**Exercise**
Your answer should hold each line of the material that contains the word "Image".

**Given records**
== Segment start ==
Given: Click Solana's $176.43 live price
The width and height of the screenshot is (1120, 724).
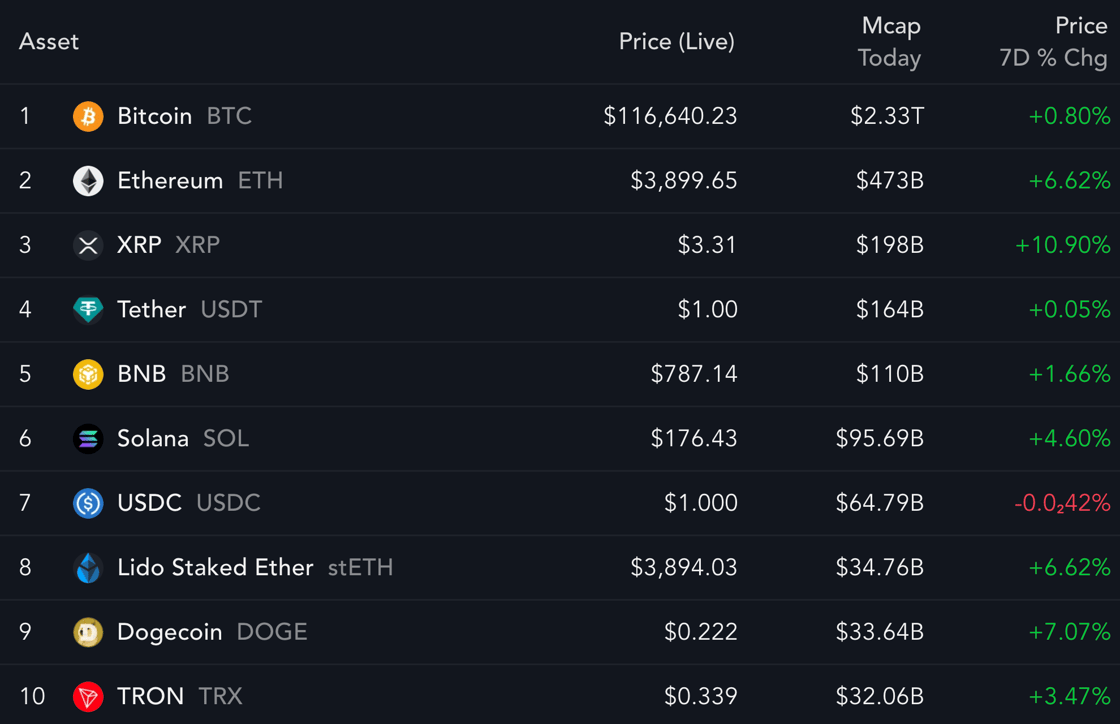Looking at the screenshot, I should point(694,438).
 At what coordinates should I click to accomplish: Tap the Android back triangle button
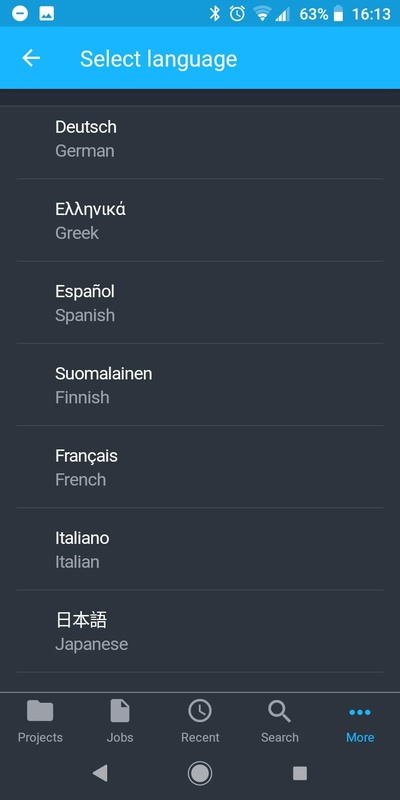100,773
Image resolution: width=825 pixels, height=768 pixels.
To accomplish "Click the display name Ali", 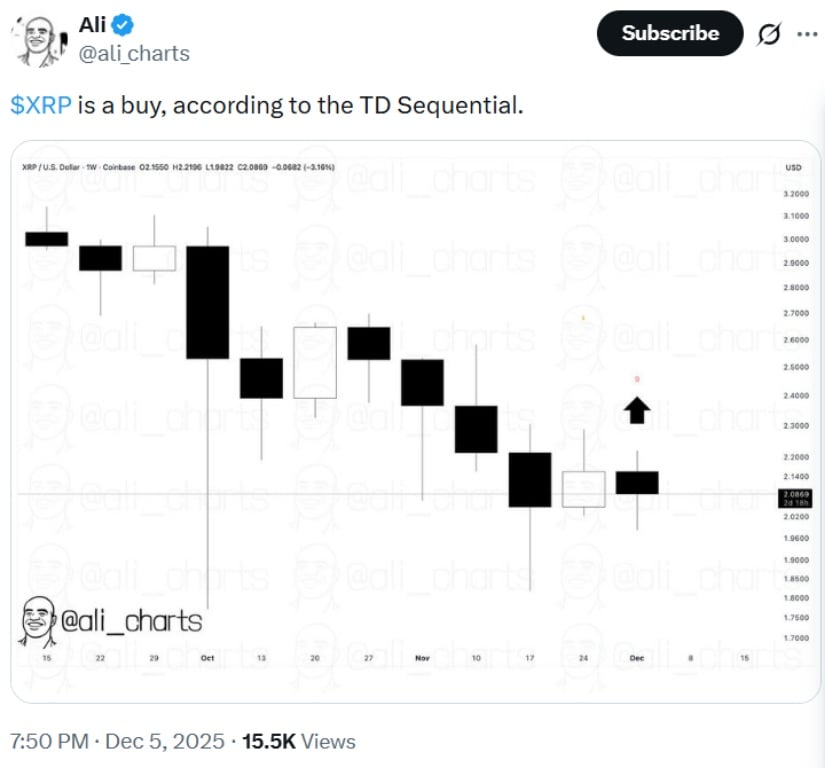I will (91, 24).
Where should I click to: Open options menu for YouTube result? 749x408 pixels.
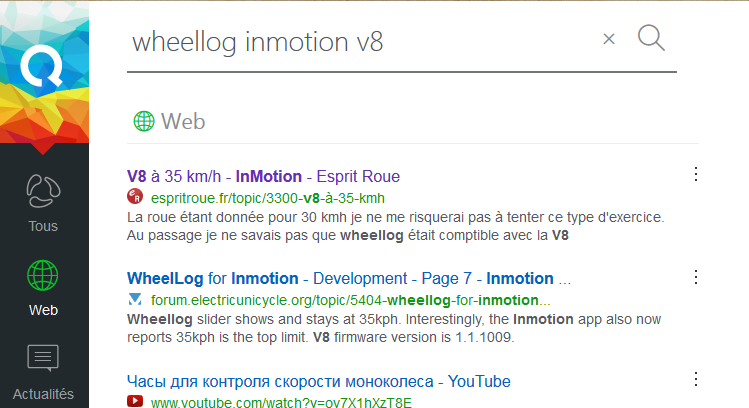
== Segment end ==
== Segment start ==
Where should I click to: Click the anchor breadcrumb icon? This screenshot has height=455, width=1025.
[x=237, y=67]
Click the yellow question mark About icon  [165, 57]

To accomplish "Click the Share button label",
== Segment end ==
== Segment start ==
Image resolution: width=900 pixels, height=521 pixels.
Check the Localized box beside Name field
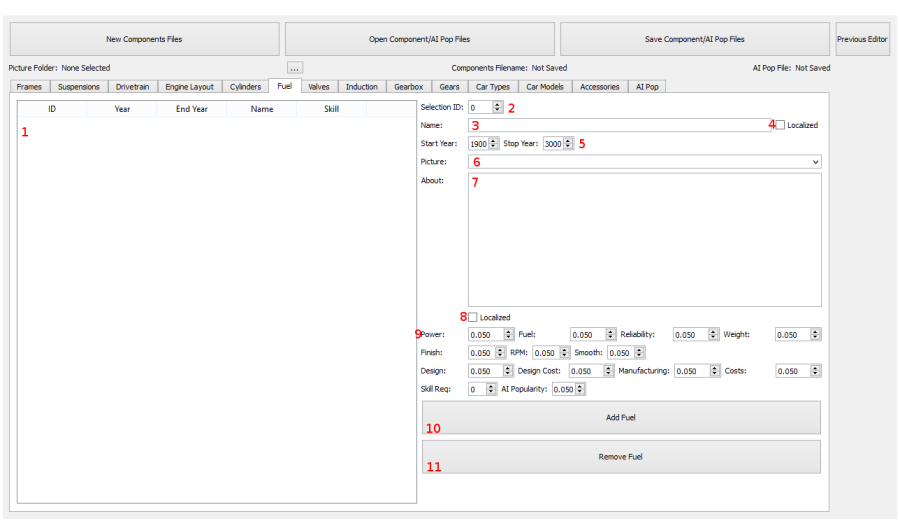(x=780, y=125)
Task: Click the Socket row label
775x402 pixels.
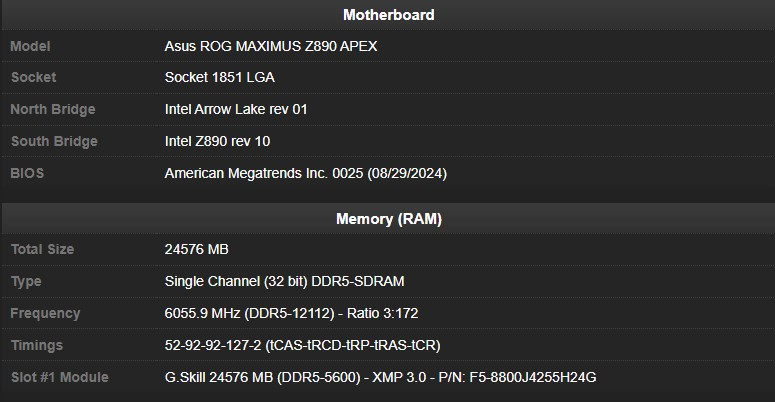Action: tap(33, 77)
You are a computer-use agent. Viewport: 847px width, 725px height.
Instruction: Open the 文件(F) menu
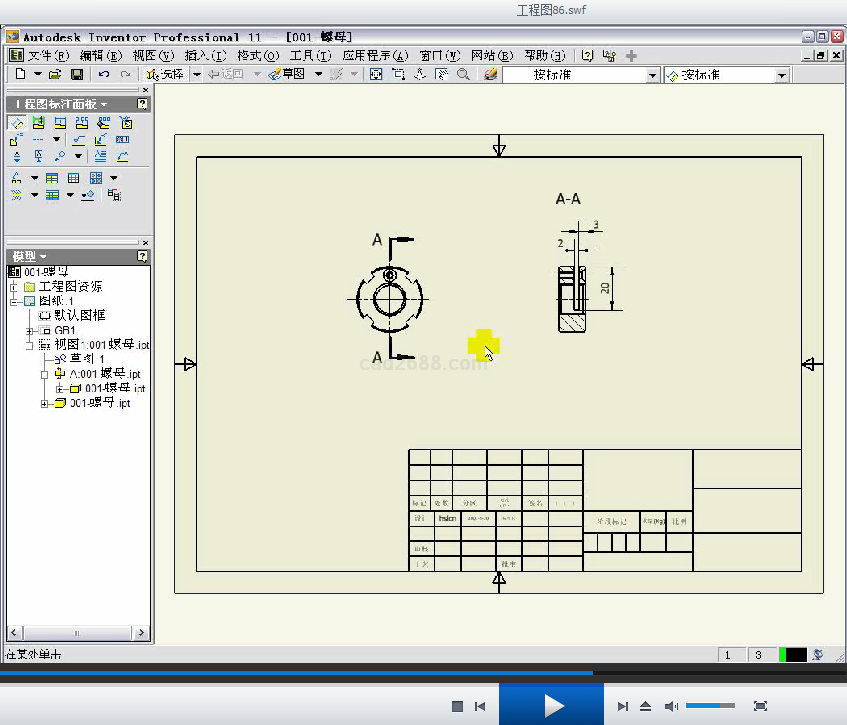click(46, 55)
== Segment end ==
**Finished exercise**
Image resolution: width=825 pixels, height=768 pixels.
Image resolution: width=900 pixels, height=521 pixels.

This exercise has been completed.